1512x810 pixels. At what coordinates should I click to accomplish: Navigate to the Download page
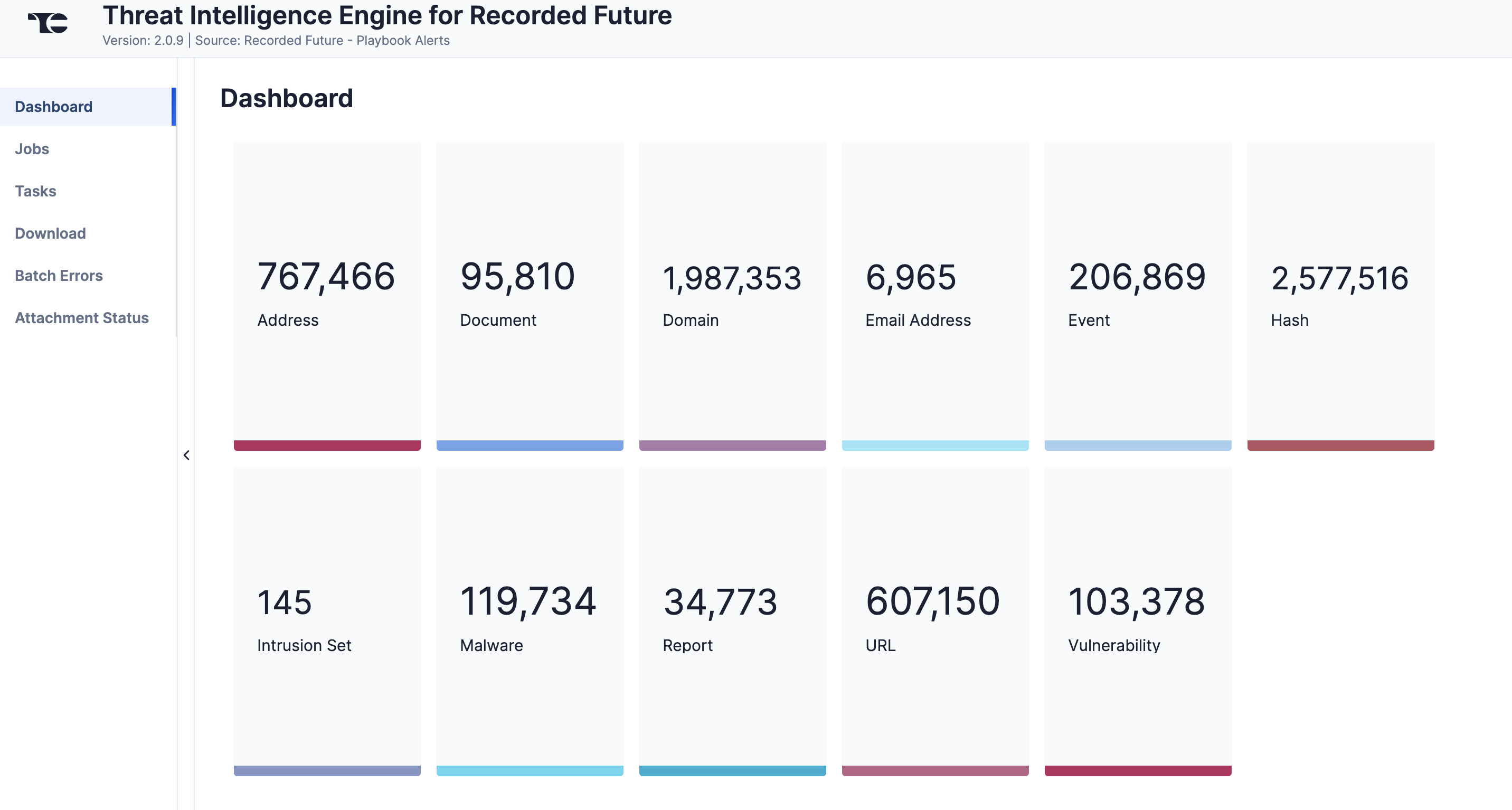(x=51, y=233)
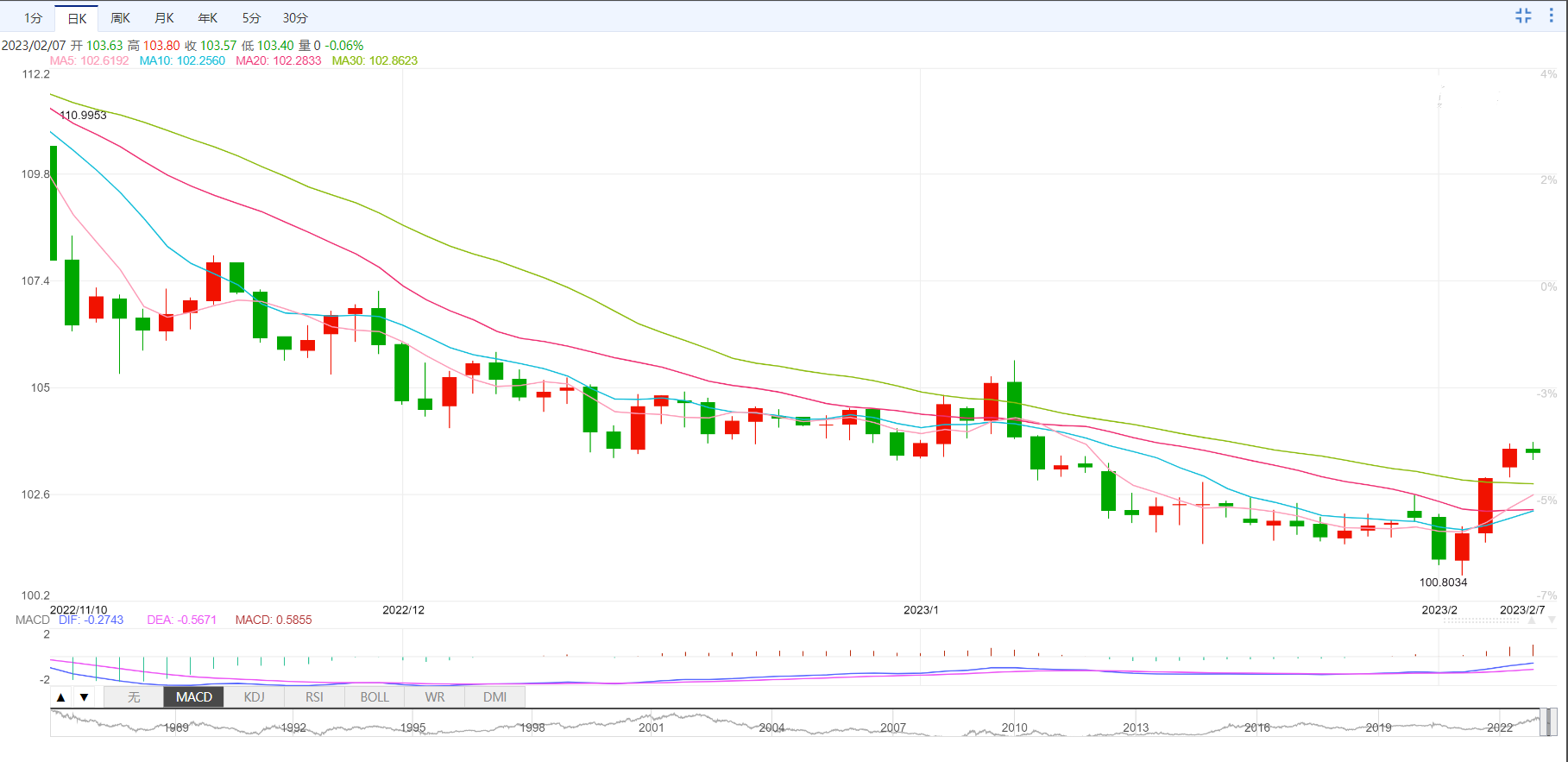Image resolution: width=1568 pixels, height=762 pixels.
Task: Exit fullscreen using the shrink arrows icon
Action: tap(1523, 16)
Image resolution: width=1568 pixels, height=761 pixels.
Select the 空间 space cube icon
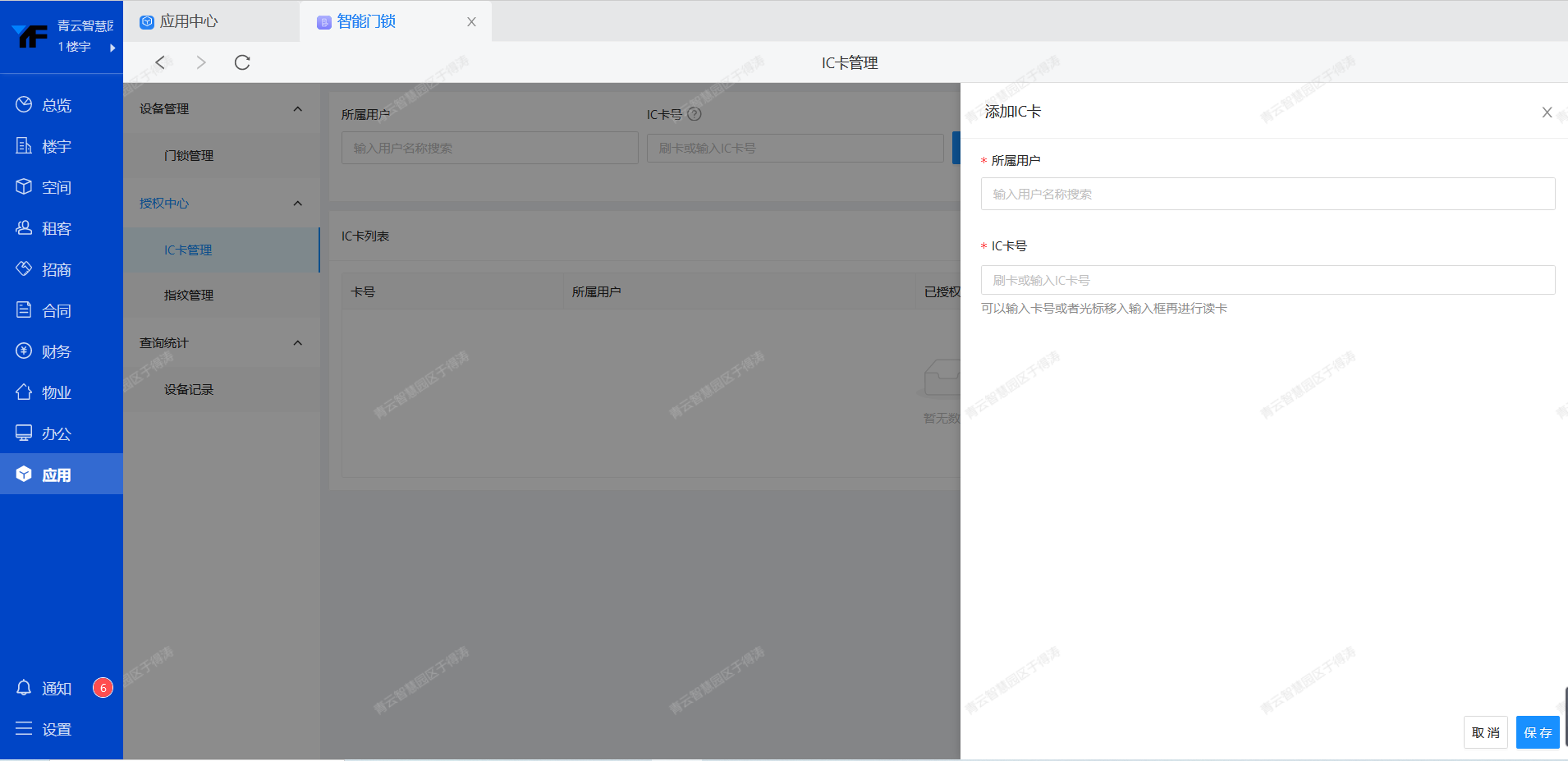pyautogui.click(x=24, y=186)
:::::
Action item>
Once the pictures are set aside, retype the rest of the listing exactly.

Your solution>
1512x810 pixels. At what coordinates should I click to accomplish: Navigate to the Download page
(x=51, y=233)
Image resolution: width=1568 pixels, height=762 pixels.
Task: Exit fullscreen using the shrink arrows icon
Action: tap(1523, 16)
Image resolution: width=1568 pixels, height=761 pixels.
Select the 空间 space cube icon
pyautogui.click(x=24, y=186)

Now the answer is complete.